▸ **Work to complete**
1. In the excerpt on the gender-motivated violence law:
(a) Which case does the court cite for the rule that a statute is to be interpreted so as to give effect to every provision?
(b) What meaning of animus does the defendant urge?
(c) What has the defendant conceded about the allegations?
2. Does the excerpt on the gender-motivated violence law support each statement below? Answer yes or no, and quote the words of the excerpt that decide it.
(a) The court adopts the reading of animus as "attitude or governing spirit."
(b) The court holds that further evidence of gender-based animus must be alleged.
(c) The court finds that VGM's legislative history gives no insight on the meaning of animus.
3. Could you extend the excerpt on the gender-motivated violence law with a paragraph that carries on after its last sentence?

▸ **Provided text**
###

However, the animus provision remains in VGM, and a statute "is to be interpreted so as to give effect to every provision. A construction that would render a provision superfluous is to be avoided" (Majewski v Broadalbin-Perth Cent. School Dist., 91 N.Y.2d 577, 587, 696 N.E.2d 978, 673 N.Y.S.2d 966 [1998]). As we find that VGM's legislative history provides no insight on this point, and that VAWA's legislative history and case law are inapposite, we return to the two possible definitions of animus.
Plaintiffs interpretation of the animus requirement, that it signifies "attitude or governing spirit," would render superfluous the language that comes immediately before it in the statute. As noted above, VGM defines a 'crime of violence motivated by gender' as a crime 'committed because of gender or on the basis of gender, and due, at least in part, to an animus based on the victim's gender' (Administrative Code § 10-1103). It is redundant to say that a crime is committed 'because of gender or on the basis of gender' and that the crime is due in part because of animus based on gender, where animus is defined as an 'attitude or governing spirit' based on the victim's gender. In order for animus to add meaning to the statute, and avoid redundancy, it must mean what defendant urges: malice or ill will.
However, even under this definition plaintiffs claims in the amended complaint that she was raped and sexually assaulted are sufficient to allege animus on the basis of gender. She need not allege any further evidence of gender-based animus. Defendant has conceded that the allegations herein are sufficient to show that the acts alleged were 'committed because of gender or on the basis of gender.' That the alleged rape and sexual assault was 'due, at least in part, to an animus based on the victim's gender' is sufficiently pleaded by the nature of the crimes alleged.
Rape and sexual assault are, by definition, actions taken against the victim without the victim's consent. Without consent, sexual acts such as those alleged in the complaint are a violation of the victim's bodily autonomy and an expression of
the perpetrator's contempt for that autonomy. Coerced sexual activity is dehumanizing and fear-inducing. Malice or ill will based on gender is apparent from the alleged commission of the act itself. Animus inheres where consent is absent.

###

▸ **Data lines**
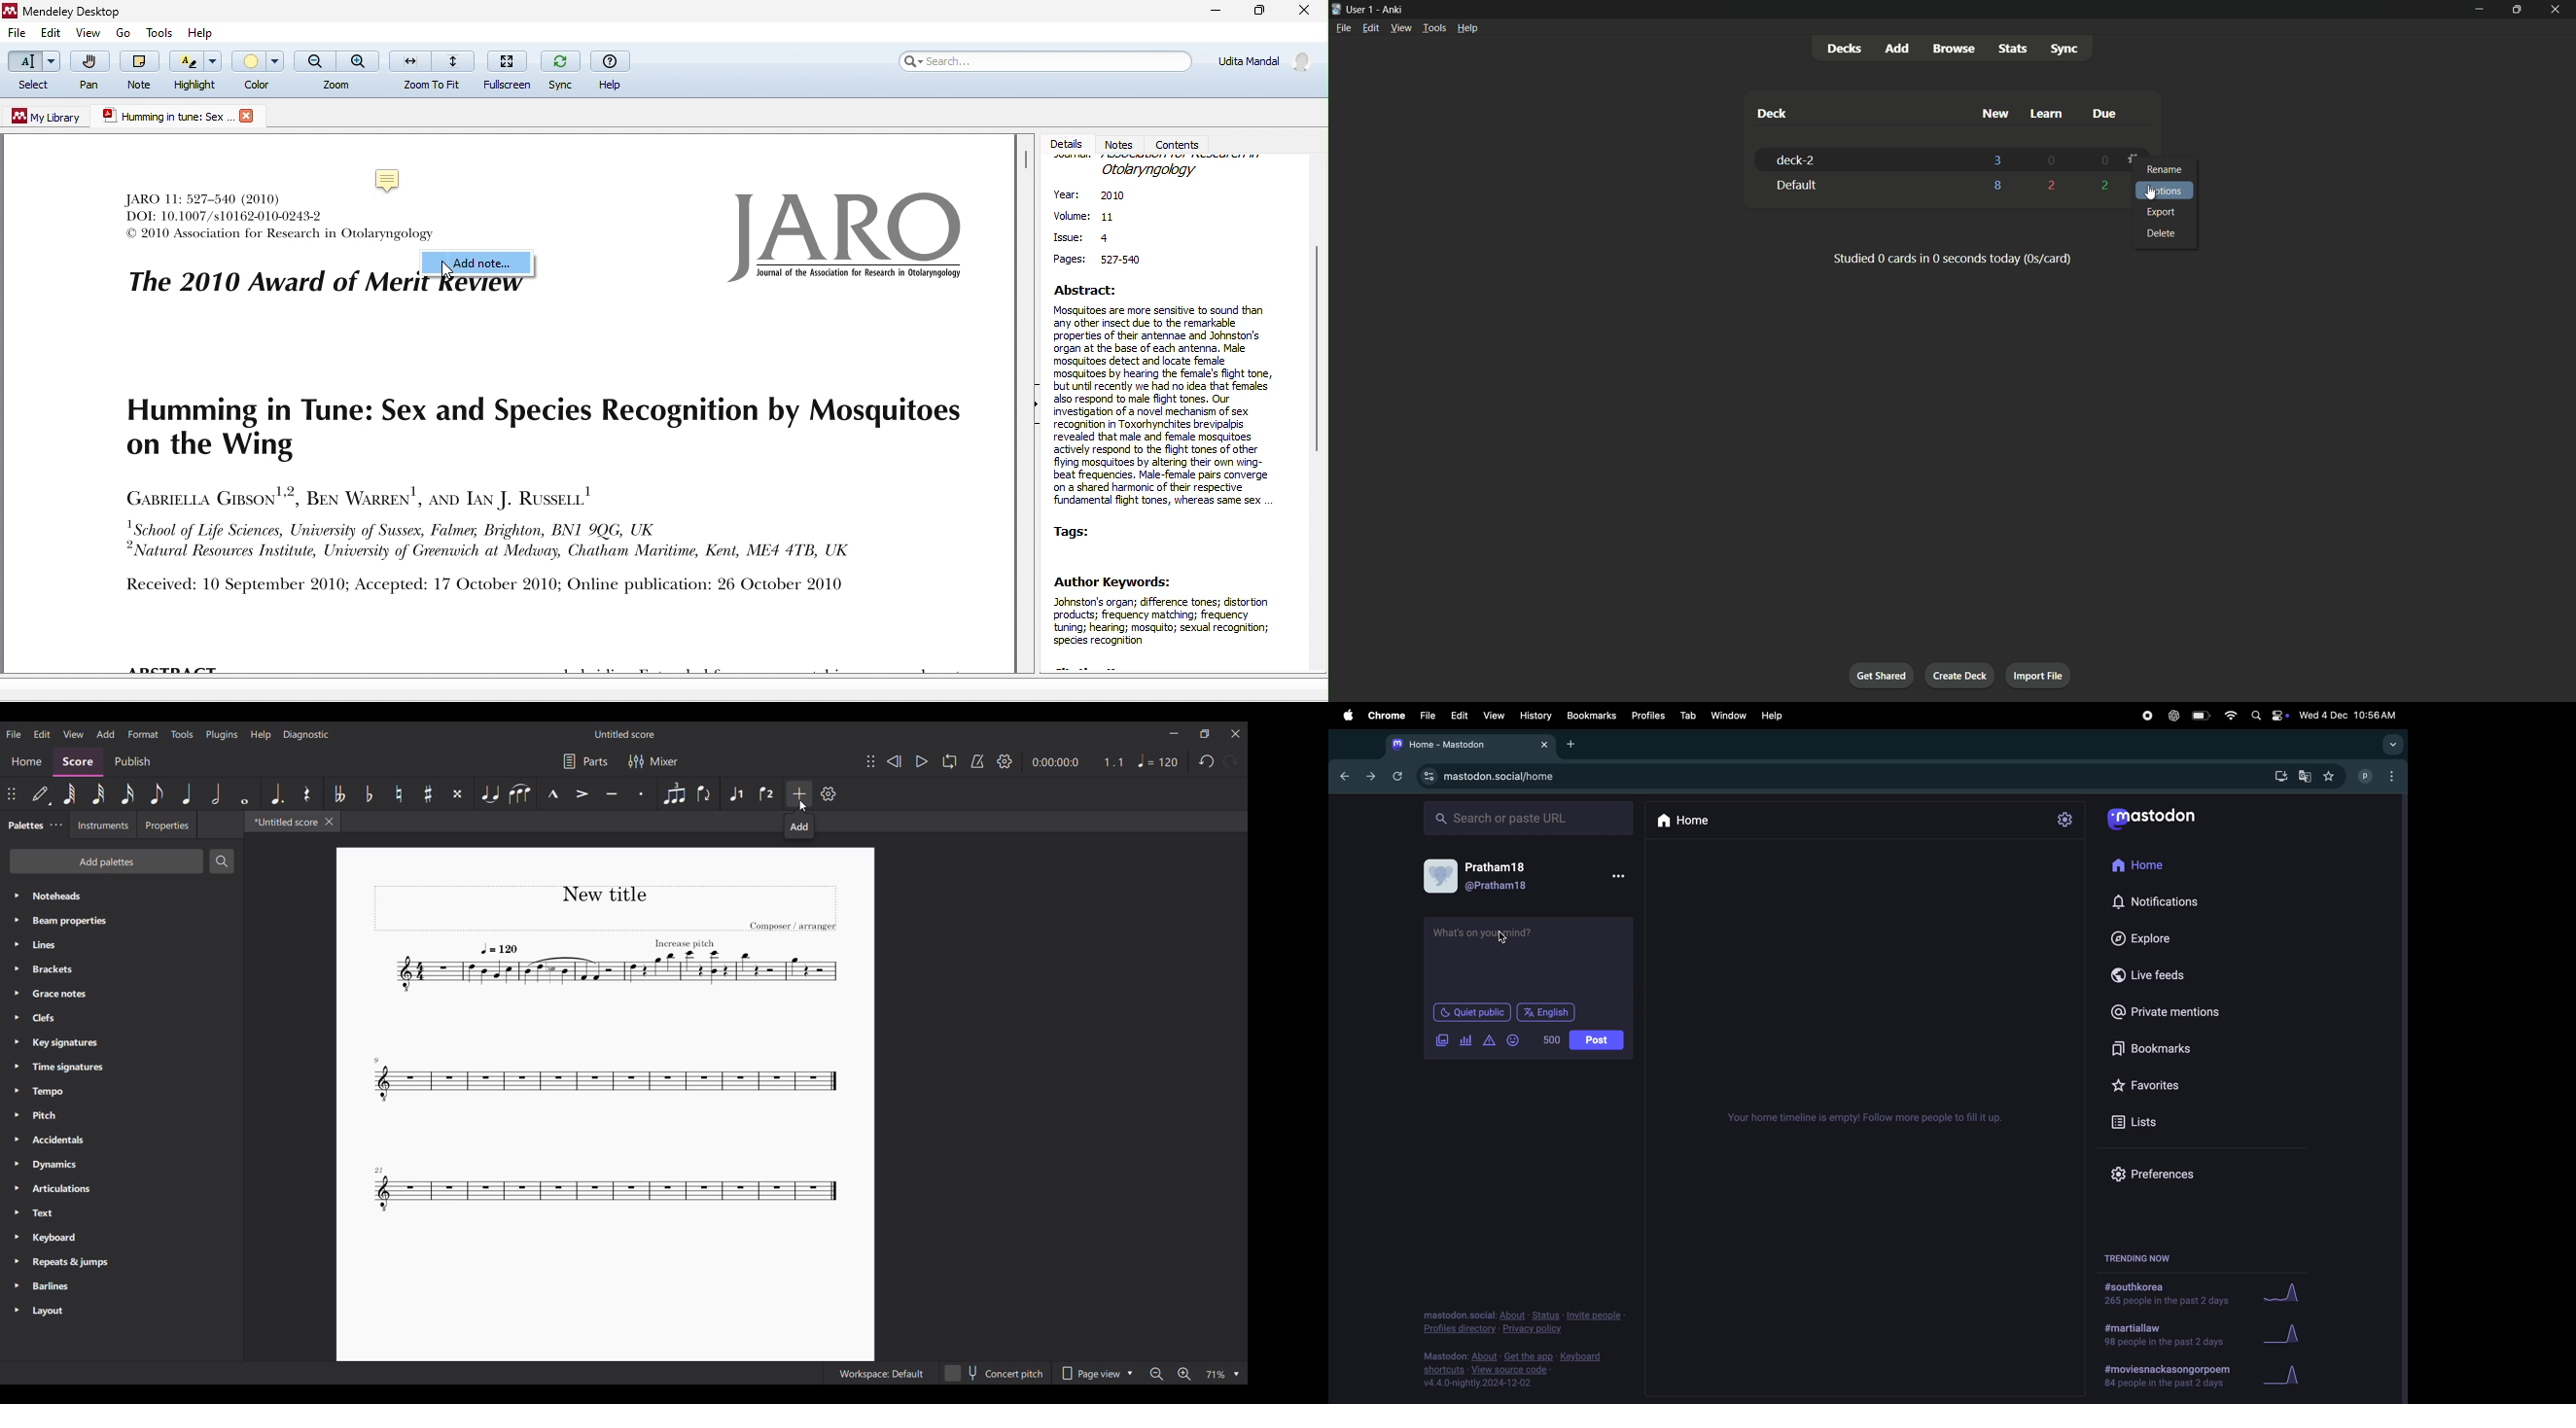  Describe the element at coordinates (1174, 733) in the screenshot. I see `Minimize` at that location.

###

▸ **Answer list**
1.
(a) Majewski v Broadalbin-Perth Cent. School Dist., 91 N.Y.2d 577.
(b) Malice or ill will.
(c) That the allegations are sufficient to show that the acts alleged were committed because of gender or on the basis of gender.

2.
(a) No: "In order for animus to add meaning to the statute, and avoid redundancy, it must mean what defendant urges: malice or ill will."
(b) No: "She need not allege any further evidence of gender-based animus."
(c) Yes: "we find that VGM's legislative history provides no insight on this point"

3.
Accordingly, plaintiff has stated a claim under VGM." Breest v Haggis, 180 A.D.3d 83, 92-94 (1st Dept., 2019).
"On a motion to dismiss pursuant to CPLR 3211, the pleading is to be afforded a liberal construction (see, CPLR 3026). We accept the facts as alleged in the complaint as true, accord plaintiffs the benefit of every possible favorable inference, and determine only whether the facts as alleged fit within any cognizable legal theory (Morone v Morone, 50 N.Y.2d 481, 484; Rovello v Orofino Realty Co., 40 N.Y.2d 633, 634). Leon v. Martinez, 84 N.Y.2d 83, 87-88 (1994).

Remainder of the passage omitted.